# Source data start

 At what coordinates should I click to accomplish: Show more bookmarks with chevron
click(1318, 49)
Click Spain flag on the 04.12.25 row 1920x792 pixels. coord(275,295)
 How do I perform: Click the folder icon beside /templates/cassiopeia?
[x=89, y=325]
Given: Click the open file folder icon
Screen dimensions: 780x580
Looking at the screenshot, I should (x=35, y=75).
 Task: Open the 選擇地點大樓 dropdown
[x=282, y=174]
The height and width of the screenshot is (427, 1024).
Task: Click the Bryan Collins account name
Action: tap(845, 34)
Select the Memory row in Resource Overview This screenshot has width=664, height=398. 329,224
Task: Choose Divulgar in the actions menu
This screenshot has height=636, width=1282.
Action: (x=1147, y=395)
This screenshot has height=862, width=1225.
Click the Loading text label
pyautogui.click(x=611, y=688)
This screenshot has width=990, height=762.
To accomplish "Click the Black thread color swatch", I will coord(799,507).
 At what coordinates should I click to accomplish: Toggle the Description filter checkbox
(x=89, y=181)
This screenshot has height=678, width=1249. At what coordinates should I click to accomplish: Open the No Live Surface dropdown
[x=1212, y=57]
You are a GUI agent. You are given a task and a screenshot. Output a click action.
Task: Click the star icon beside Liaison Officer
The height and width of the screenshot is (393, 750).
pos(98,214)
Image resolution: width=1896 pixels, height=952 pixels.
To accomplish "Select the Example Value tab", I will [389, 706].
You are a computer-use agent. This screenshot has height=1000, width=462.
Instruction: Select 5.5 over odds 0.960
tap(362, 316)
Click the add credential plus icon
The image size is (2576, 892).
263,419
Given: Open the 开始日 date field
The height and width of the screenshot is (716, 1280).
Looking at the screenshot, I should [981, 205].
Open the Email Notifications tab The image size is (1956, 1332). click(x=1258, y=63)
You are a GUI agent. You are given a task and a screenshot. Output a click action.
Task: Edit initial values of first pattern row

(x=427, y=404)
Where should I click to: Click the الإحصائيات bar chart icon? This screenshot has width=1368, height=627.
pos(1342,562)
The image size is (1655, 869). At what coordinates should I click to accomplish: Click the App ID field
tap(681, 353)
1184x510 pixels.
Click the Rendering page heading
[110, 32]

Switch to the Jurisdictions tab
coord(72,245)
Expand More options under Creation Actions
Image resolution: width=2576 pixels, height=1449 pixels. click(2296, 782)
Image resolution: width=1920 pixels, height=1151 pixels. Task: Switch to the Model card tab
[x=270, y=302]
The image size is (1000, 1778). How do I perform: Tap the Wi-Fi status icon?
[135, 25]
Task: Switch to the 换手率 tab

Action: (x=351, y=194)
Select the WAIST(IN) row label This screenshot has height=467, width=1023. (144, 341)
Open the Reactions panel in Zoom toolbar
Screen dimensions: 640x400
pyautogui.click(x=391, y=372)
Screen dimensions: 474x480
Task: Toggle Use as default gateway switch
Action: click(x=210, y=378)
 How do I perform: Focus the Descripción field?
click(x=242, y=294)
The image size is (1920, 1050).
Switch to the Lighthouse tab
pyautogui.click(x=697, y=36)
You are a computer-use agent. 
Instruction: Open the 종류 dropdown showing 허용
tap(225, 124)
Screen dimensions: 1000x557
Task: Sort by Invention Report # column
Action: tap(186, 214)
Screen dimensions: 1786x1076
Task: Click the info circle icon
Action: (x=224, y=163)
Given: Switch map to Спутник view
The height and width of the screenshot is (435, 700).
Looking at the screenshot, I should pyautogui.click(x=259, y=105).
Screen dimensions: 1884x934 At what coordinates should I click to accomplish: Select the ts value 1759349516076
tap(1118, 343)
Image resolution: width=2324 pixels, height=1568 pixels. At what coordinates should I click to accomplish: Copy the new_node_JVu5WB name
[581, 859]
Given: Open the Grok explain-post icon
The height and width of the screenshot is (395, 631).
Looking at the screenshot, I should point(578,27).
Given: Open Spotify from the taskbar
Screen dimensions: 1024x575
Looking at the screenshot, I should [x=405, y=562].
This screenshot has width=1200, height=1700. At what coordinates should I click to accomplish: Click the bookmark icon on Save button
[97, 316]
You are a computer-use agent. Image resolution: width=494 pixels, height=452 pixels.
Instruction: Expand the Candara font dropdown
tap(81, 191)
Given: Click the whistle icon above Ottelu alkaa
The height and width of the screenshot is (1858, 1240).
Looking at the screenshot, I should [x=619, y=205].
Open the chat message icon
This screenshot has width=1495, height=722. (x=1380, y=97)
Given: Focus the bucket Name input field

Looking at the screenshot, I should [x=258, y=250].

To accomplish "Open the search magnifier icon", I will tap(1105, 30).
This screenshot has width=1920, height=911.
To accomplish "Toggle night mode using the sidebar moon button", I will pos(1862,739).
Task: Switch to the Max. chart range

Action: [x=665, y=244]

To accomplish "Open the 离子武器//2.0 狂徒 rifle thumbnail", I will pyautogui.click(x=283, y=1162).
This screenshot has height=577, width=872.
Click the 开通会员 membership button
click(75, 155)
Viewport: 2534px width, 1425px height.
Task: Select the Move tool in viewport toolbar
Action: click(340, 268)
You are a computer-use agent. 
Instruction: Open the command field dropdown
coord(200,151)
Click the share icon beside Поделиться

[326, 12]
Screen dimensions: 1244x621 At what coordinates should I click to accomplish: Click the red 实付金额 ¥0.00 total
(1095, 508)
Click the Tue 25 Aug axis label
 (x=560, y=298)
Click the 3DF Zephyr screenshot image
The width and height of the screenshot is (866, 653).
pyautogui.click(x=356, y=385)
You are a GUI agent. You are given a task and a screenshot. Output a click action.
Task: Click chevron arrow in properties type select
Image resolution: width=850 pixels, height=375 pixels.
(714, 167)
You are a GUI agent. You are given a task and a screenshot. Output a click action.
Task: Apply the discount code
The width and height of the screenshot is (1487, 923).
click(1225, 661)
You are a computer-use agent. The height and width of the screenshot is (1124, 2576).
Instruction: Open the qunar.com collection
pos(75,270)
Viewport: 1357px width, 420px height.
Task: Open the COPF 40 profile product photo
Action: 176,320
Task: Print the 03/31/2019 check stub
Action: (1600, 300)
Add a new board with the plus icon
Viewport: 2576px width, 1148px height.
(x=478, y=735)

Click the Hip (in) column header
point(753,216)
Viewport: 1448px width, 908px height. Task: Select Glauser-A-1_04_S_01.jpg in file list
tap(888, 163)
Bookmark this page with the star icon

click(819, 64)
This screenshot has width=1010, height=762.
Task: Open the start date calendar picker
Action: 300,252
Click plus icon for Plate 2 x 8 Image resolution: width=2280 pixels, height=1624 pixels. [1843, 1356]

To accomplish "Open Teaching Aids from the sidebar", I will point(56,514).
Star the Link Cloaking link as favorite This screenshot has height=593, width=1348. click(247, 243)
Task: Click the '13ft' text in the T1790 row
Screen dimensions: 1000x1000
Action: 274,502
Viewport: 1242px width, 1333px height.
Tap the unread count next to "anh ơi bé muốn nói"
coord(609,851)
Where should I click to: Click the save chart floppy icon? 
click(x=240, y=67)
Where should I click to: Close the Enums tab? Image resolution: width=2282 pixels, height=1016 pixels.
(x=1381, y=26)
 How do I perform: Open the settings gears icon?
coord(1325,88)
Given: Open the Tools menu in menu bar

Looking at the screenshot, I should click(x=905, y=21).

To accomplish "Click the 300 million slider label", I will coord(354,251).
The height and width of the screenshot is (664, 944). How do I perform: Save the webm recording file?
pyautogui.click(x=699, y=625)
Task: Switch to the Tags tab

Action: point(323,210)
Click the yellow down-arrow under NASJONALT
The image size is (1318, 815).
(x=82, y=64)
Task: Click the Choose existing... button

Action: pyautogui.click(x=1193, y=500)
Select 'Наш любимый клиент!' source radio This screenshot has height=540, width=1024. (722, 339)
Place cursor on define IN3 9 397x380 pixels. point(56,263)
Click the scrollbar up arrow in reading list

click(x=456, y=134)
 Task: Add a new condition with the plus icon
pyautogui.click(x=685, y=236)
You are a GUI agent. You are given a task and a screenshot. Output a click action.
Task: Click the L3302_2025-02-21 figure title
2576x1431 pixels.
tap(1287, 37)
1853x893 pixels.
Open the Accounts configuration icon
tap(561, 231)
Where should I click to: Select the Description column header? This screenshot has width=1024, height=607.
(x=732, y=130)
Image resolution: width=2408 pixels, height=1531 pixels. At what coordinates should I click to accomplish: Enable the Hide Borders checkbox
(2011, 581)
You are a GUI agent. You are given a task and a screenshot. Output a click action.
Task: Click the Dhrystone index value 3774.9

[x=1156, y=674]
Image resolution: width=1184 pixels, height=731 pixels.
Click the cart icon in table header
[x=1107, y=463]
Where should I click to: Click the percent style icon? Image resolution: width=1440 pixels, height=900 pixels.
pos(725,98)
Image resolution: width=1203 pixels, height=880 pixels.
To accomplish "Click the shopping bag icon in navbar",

# Source data end

Task goal »
Starting with the line with "Task: Switch to the 换手率 tab" and going on through the line with "Action: [x=665, y=244]", rewrite those lines with "dropdown" changed to "drop-down list" and nothing else altered.

Written response »
Task: Switch to the 换手率 tab

Action: (x=351, y=194)
Select the WAIST(IN) row label This screenshot has height=467, width=1023. (144, 341)
Open the Reactions panel in Zoom toolbar
Screen dimensions: 640x400
pyautogui.click(x=391, y=372)
Screen dimensions: 474x480
Task: Toggle Use as default gateway switch
Action: click(x=210, y=378)
 How do I perform: Focus the Descripción field?
click(x=242, y=294)
The image size is (1920, 1050).
Switch to the Lighthouse tab
pyautogui.click(x=697, y=36)
You are a computer-use agent. 
Instruction: Open the 종류 drop-down list showing 허용
tap(225, 124)
Screen dimensions: 1000x557
Task: Sort by Invention Report # column
Action: tap(186, 214)
Screen dimensions: 1786x1076
Task: Click the info circle icon
Action: (x=224, y=163)
Given: Switch map to Спутник view
The height and width of the screenshot is (435, 700).
Looking at the screenshot, I should pyautogui.click(x=259, y=105).
Screen dimensions: 1884x934 At what coordinates should I click to accomplish: Select the ts value 1759349516076
tap(1118, 343)
Image resolution: width=2324 pixels, height=1568 pixels. At what coordinates should I click to accomplish: Copy the new_node_JVu5WB name
[581, 859]
Given: Open the Grok explain-post icon
The height and width of the screenshot is (395, 631).
Looking at the screenshot, I should point(578,27).
Given: Open Spotify from the taskbar
Screen dimensions: 1024x575
Looking at the screenshot, I should [x=405, y=562].
This screenshot has width=1200, height=1700. At what coordinates should I click to accomplish: Click the bookmark icon on Save button
[97, 316]
You are a computer-use agent. Image resolution: width=494 pixels, height=452 pixels.
Instruction: Expand the Candara font drop-down list
tap(81, 191)
Given: Click the whistle icon above Ottelu alkaa
The height and width of the screenshot is (1858, 1240).
Looking at the screenshot, I should [x=619, y=205].
Open the chat message icon
This screenshot has width=1495, height=722. (x=1380, y=97)
Given: Focus the bucket Name input field

Looking at the screenshot, I should [x=258, y=250].

To accomplish "Open the search magnifier icon", I will tap(1105, 30).
This screenshot has width=1920, height=911.
To accomplish "Toggle night mode using the sidebar moon button", I will pos(1862,739).
Task: Switch to the Max. chart range

Action: [x=665, y=244]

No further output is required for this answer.